**Exercise brief**
Arrange the listing, from the line with "Select the 免费克隆 free clone radio button" through the end of the listing, as a two-column CSV with the headers "instruction" and "result", one row per entry. Put each entry's text under instruction and its answer under result, each in one quoted field with line breaks turned into spaces.
# START OF Excerpted records
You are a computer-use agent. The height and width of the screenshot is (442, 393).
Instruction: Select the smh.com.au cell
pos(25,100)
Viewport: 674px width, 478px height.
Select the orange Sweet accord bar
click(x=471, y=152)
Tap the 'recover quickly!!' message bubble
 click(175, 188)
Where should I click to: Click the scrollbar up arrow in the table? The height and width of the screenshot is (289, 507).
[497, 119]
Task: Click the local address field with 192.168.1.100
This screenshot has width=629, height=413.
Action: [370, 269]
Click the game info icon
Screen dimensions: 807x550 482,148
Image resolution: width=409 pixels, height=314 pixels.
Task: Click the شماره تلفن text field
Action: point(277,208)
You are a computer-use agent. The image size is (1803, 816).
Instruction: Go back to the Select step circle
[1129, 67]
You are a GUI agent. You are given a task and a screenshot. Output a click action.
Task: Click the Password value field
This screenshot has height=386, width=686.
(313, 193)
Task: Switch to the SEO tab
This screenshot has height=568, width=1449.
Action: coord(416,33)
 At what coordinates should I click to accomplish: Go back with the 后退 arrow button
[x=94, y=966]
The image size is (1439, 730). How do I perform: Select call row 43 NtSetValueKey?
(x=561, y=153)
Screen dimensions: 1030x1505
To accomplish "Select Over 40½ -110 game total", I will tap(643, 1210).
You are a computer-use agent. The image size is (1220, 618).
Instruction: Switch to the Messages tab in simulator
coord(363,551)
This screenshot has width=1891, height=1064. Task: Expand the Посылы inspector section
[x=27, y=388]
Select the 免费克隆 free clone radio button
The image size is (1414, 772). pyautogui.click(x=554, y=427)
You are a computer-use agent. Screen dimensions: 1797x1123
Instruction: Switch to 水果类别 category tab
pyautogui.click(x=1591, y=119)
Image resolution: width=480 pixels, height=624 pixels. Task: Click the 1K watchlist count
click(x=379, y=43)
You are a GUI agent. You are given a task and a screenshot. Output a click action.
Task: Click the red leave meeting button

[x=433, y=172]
# END OF Excerpted records
**Output for this exercise**
instruction,result
"Select the 免费克隆 free clone radio button","The image size is (1414, 772). pyautogui.click(x=554, y=427)"
"You are a computer-use agent. Screen dimensions: 1797x1123 Instruction: Switch to 水果类别 category tab","pyautogui.click(x=1591, y=119)"
"Image resolution: width=480 pixels, height=624 pixels. Task: Click the 1K watchlist count","click(x=379, y=43)"
"You are a GUI agent. You are given a task and a screenshot. Output a click action. Task: Click the red leave meeting button","[x=433, y=172]"